◆ **SUPPLIED INFORMATION**
++++++++++
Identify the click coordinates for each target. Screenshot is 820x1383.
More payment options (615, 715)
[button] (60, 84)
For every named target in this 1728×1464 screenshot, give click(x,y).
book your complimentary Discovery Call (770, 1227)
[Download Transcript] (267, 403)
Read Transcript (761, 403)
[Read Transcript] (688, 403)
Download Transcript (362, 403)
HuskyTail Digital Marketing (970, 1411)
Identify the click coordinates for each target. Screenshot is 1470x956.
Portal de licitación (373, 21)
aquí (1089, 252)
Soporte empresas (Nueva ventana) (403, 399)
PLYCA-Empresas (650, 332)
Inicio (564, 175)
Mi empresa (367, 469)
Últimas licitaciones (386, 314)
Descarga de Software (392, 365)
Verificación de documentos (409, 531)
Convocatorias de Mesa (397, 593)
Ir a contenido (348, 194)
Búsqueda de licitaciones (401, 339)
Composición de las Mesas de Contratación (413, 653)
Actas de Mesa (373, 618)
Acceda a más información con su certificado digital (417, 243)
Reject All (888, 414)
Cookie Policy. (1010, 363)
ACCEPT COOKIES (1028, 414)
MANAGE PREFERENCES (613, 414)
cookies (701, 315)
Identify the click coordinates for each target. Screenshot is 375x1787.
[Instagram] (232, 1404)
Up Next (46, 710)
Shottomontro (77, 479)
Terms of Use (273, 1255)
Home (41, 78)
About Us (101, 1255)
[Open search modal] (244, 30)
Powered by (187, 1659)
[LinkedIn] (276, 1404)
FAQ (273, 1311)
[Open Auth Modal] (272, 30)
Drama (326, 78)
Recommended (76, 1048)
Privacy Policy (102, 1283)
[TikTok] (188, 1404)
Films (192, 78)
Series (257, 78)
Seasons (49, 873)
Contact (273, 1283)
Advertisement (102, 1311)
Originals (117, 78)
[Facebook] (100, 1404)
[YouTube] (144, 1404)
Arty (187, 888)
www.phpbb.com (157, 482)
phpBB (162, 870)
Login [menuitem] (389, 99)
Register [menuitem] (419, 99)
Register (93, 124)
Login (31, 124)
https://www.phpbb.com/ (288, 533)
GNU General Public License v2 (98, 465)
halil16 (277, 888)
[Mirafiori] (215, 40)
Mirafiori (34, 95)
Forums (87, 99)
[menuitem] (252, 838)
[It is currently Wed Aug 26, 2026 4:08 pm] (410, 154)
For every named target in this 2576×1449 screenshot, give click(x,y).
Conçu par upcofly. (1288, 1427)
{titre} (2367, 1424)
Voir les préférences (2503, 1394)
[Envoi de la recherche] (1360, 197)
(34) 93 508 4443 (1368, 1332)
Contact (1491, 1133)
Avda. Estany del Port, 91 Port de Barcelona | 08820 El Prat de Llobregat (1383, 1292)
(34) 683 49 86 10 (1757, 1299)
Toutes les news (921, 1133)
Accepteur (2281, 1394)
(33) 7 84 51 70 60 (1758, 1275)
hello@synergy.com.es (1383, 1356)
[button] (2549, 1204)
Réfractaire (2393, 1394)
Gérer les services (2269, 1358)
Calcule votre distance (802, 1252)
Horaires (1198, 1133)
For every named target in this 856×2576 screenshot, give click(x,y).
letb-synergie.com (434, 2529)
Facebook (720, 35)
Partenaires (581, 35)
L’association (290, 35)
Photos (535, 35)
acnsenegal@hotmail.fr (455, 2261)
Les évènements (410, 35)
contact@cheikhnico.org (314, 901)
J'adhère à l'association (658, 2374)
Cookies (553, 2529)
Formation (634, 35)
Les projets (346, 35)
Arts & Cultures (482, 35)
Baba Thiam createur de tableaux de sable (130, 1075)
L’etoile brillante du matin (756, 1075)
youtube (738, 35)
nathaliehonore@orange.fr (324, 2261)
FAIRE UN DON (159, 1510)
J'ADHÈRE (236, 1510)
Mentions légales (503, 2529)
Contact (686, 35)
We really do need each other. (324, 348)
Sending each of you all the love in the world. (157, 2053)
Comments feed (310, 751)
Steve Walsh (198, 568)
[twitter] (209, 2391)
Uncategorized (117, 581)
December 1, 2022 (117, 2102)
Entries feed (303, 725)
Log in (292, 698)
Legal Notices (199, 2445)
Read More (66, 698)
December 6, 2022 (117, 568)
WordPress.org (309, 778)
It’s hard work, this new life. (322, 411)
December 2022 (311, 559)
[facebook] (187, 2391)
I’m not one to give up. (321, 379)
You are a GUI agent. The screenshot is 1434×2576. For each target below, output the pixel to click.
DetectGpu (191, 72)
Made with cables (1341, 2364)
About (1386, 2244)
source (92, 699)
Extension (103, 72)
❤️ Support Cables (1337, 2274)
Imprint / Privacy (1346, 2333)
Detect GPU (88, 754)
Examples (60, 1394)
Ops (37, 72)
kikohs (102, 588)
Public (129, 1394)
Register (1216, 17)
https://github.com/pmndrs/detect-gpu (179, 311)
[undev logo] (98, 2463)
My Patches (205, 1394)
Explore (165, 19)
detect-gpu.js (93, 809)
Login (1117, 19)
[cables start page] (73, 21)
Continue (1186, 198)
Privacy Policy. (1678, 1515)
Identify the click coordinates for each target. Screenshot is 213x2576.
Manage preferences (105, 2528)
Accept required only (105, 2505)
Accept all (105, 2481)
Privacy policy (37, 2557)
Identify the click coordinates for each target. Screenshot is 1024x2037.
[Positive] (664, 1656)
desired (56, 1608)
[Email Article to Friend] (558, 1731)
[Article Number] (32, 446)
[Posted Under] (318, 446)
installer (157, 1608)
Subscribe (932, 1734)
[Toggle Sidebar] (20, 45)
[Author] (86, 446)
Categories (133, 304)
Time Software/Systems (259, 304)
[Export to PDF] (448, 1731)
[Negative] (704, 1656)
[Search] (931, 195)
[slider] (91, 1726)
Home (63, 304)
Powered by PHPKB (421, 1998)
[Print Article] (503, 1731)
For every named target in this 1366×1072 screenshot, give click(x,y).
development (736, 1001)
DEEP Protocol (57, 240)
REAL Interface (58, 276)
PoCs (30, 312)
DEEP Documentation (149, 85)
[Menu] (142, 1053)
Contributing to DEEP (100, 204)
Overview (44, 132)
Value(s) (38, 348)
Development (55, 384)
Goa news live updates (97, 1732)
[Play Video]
++++++++++
◆ **EXERCISE INSTRUCTIONS**
Quote in full each line from the top of the records above through the line with "[Open search modal] (244, 30)"; stop after that line.

◆ **RESULT OF THE EXERCISE**
Identify the click coordinates for each target. Screenshot is 820x1383.
More payment options (615, 715)
[button] (60, 84)
For every named target in this 1728×1464 screenshot, give click(x,y).
book your complimentary Discovery Call (770, 1227)
[Download Transcript] (267, 403)
Read Transcript (761, 403)
[Read Transcript] (688, 403)
Download Transcript (362, 403)
HuskyTail Digital Marketing (970, 1411)
Identify the click coordinates for each target. Screenshot is 1470x956.
Portal de licitación (373, 21)
aquí (1089, 252)
Soporte empresas (Nueva ventana) (403, 399)
PLYCA-Empresas (650, 332)
Inicio (564, 175)
Mi empresa (367, 469)
Últimas licitaciones (386, 314)
Descarga de Software (392, 365)
Verificación de documentos (409, 531)
Convocatorias de Mesa (397, 593)
Ir a contenido (348, 194)
Búsqueda de licitaciones (401, 339)
Composición de las Mesas de Contratación (413, 653)
Actas de Mesa (373, 618)
Acceda a más información con su certificado digital (417, 243)
Reject All (888, 414)
Cookie Policy. (1010, 363)
ACCEPT COOKIES (1028, 414)
MANAGE PREFERENCES (613, 414)
cookies (701, 315)
Identify the click coordinates for each target. Screenshot is 375x1787.
[Instagram] (232, 1404)
Up Next (46, 710)
Shottomontro (77, 479)
Terms of Use (273, 1255)
Home (41, 78)
About Us (101, 1255)
[Open search modal] (244, 30)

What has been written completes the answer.